> **Document passage**
## Cryptology ePrint Archive: Report 2014/804

Short Signatures With Short Public Keys From Homomorphic Trapdoor Functions

Jacob Alperin-Sheriff

Abstract: We present a lattice-based stateless signature scheme provably secure in the standard model. Our scheme has a \emph{constant} number of matrices in the public key and a single lattice vector (plus a tag) in the signatures. The best previous lattice-based encryption schemes were the scheme of Ducas and Micciancio (CRYPTO 2014), which required a logarithmic number of matrices in the public key and that of Bohl et. al (J. of Cryptology 2014), which required a logarithmic number of lattice vectors in the signature. Our main technique involves using fully homomorphic computation to compute a degree $d$ polynomial over the tags hidden in the matrices in the public key. In the scheme of Ducas and Micciancio, only functions \emph{linear} over the tags in the public key matrices were used, which necessitated having $d$ matrices in the public key.

> **Material supplied**

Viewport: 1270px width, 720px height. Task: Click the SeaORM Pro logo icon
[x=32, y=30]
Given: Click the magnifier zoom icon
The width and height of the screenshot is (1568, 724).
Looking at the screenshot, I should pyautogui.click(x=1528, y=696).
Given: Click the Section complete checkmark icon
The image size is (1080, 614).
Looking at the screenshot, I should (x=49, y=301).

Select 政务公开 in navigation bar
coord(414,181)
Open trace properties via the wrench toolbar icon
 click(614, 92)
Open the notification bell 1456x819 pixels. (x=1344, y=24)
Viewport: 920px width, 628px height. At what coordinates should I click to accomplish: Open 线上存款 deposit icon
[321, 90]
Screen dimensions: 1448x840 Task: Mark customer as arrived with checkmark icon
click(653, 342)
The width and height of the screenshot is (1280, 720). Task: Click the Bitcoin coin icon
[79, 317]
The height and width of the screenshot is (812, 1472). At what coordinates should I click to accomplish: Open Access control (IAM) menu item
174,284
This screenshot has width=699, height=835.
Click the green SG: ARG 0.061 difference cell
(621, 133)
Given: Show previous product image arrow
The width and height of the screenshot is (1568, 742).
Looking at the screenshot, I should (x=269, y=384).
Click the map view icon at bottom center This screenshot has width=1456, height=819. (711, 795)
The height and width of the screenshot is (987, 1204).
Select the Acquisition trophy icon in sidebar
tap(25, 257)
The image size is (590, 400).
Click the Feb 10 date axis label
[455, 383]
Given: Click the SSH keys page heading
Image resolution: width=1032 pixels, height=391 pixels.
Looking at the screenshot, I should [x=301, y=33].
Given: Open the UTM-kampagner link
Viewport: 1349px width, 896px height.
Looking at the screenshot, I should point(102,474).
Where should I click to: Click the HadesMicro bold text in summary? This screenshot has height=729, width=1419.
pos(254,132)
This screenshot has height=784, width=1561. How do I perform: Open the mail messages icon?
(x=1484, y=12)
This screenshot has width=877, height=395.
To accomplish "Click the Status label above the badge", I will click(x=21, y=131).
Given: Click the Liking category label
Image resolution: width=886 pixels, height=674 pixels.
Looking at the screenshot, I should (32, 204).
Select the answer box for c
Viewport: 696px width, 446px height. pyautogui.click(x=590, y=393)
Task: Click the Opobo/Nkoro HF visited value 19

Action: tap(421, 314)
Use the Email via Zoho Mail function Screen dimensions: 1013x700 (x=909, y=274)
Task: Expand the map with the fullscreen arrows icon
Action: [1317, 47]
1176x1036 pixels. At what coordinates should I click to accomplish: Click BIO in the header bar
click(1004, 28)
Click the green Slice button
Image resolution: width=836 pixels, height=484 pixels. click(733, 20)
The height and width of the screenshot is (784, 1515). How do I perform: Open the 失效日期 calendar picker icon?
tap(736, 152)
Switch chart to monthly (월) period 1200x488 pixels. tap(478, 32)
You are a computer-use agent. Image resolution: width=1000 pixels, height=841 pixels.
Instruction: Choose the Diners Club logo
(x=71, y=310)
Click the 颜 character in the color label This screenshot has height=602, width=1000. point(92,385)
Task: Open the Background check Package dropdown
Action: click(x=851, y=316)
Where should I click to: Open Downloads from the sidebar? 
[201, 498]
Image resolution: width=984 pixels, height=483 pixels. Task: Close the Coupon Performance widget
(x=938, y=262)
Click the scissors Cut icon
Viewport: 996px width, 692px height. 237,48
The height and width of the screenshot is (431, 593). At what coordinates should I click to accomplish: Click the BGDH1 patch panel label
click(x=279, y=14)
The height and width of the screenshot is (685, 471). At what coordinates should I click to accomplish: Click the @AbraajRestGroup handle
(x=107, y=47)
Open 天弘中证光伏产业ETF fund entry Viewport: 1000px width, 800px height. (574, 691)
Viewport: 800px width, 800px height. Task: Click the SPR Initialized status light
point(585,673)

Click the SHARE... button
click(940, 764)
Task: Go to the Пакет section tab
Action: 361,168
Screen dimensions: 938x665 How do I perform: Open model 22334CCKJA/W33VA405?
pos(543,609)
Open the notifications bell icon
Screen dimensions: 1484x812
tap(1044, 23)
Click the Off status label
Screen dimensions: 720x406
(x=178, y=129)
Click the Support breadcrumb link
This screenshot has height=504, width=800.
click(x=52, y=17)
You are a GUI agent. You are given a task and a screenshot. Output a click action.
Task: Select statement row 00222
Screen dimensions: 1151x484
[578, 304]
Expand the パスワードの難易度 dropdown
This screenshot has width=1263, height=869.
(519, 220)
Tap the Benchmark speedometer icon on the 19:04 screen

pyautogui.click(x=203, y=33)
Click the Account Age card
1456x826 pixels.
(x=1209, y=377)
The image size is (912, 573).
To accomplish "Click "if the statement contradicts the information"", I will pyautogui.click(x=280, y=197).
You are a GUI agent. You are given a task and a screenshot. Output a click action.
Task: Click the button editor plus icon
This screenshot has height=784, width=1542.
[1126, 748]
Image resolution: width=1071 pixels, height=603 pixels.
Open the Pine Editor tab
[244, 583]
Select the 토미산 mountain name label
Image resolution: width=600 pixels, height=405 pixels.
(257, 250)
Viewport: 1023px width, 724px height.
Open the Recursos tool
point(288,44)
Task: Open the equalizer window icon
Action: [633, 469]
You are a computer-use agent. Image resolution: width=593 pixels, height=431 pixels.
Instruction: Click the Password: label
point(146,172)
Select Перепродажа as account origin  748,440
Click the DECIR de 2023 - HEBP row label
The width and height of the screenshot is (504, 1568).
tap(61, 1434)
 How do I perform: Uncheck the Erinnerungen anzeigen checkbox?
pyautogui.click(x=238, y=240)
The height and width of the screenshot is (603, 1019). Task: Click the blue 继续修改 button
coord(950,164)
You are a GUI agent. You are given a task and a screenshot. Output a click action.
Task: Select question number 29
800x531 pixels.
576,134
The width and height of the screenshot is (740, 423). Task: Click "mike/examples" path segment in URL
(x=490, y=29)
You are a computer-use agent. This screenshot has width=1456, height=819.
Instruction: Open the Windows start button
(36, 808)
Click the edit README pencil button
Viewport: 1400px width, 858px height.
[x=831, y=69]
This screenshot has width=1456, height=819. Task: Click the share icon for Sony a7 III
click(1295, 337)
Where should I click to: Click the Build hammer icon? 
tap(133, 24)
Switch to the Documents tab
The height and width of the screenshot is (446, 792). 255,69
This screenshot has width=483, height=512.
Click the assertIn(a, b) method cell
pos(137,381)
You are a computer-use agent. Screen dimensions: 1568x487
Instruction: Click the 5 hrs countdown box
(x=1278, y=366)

> **What the exercise asks**
From the abstract on lattice-based short signatures, reproduce word for word the part that starts with the words containing "Jacob Alperin-Sheriff" and ends with "having $d$ matrices in the public key.".

> **Answer**
Jacob Alperin-Sheriff

Abstract: We present a lattice-based stateless signature scheme provably secure in the standard model. Our scheme has a \emph{constant} number of matrices in the public key and a single lattice vector (plus a tag) in the signatures. The best previous lattice-based encryption schemes were the scheme of Ducas and Micciancio (CRYPTO 2014), which required a logarithmic number of matrices in the public key and that of Bohl et. al (J. of Cryptology 2014), which required a logarithmic number of lattice vectors in the signature. Our main technique involves using fully homomorphic computation to compute a degree $d$ polynomial over the tags hidden in the matrices in the public key. In the scheme of Ducas and Micciancio, only functions \emph{linear} over the tags in the public key matrices were used, which necessitated having $d$ matrices in the public key.